The problem -
Each line below should be set down again unchanged.

Data supplied -
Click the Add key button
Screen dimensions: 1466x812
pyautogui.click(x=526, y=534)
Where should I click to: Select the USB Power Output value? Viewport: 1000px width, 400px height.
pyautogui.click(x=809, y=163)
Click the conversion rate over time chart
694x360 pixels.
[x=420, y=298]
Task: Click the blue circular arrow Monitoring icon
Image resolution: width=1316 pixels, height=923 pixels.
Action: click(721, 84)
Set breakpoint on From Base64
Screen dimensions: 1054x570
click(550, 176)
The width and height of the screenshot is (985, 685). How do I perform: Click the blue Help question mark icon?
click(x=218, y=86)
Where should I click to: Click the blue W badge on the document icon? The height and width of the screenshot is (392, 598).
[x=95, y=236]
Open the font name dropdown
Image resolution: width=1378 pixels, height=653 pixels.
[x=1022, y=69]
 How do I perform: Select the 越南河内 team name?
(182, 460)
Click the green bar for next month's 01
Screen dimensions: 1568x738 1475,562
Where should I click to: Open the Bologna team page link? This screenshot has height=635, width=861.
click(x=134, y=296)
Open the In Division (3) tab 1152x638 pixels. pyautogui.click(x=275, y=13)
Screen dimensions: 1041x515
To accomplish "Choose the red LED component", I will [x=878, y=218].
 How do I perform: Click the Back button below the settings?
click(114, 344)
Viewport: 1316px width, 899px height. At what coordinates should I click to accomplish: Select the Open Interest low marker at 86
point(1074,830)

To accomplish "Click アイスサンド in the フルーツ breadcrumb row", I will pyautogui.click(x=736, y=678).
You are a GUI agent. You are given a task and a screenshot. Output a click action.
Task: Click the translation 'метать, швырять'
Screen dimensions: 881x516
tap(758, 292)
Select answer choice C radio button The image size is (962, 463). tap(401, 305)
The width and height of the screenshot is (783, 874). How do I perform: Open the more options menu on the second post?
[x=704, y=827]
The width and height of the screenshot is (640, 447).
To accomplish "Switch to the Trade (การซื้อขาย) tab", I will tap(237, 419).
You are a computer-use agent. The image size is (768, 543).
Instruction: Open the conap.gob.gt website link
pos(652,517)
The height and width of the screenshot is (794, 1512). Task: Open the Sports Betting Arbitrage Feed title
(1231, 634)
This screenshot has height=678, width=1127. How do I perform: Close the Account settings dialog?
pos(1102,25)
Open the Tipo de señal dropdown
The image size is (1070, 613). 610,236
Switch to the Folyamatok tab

Finished task -
Click the Add key button
Screen dimensions: 1466x812
pyautogui.click(x=526, y=534)
Where should I click to: Select the USB Power Output value? Viewport: 1000px width, 400px height.
pyautogui.click(x=809, y=163)
Click the conversion rate over time chart
694x360 pixels.
[x=420, y=298]
Task: Click the blue circular arrow Monitoring icon
Image resolution: width=1316 pixels, height=923 pixels.
Action: click(721, 84)
Set breakpoint on From Base64
Screen dimensions: 1054x570
click(550, 176)
The width and height of the screenshot is (985, 685). How do I perform: Click the blue Help question mark icon?
click(x=218, y=86)
Where should I click to: Click the blue W badge on the document icon? The height and width of the screenshot is (392, 598).
[x=95, y=236]
Open the font name dropdown
Image resolution: width=1378 pixels, height=653 pixels.
[x=1022, y=69]
 How do I perform: Select the 越南河内 team name?
(182, 460)
Click the green bar for next month's 01
Screen dimensions: 1568x738 1475,562
Where should I click to: Open the Bologna team page link? This screenshot has height=635, width=861.
click(x=134, y=296)
Open the In Division (3) tab 1152x638 pixels. pyautogui.click(x=275, y=13)
Screen dimensions: 1041x515
To accomplish "Choose the red LED component", I will [x=878, y=218].
 How do I perform: Click the Back button below the settings?
click(114, 344)
Viewport: 1316px width, 899px height. At what coordinates should I click to accomplish: Select the Open Interest low marker at 86
point(1074,830)

To accomplish "Click アイスサンド in the フルーツ breadcrumb row", I will pyautogui.click(x=736, y=678).
You are a GUI agent. You are given a task and a screenshot. Output a click action.
Task: Click the translation 'метать, швырять'
Screen dimensions: 881x516
tap(758, 292)
Select answer choice C radio button The image size is (962, 463). tap(401, 305)
The width and height of the screenshot is (783, 874). How do I perform: Open the more options menu on the second post?
[x=704, y=827]
The width and height of the screenshot is (640, 447).
To accomplish "Switch to the Trade (การซื้อขาย) tab", I will tap(237, 419).
You are a computer-use agent. The image size is (768, 543).
Instruction: Open the conap.gob.gt website link
pos(652,517)
The height and width of the screenshot is (794, 1512). Task: Open the Sports Betting Arbitrage Feed title
(1231, 634)
This screenshot has height=678, width=1127. How do I perform: Close the Account settings dialog?
pos(1102,25)
Open the Tipo de señal dropdown
The image size is (1070, 613). 610,236
Switch to the Folyamatok tab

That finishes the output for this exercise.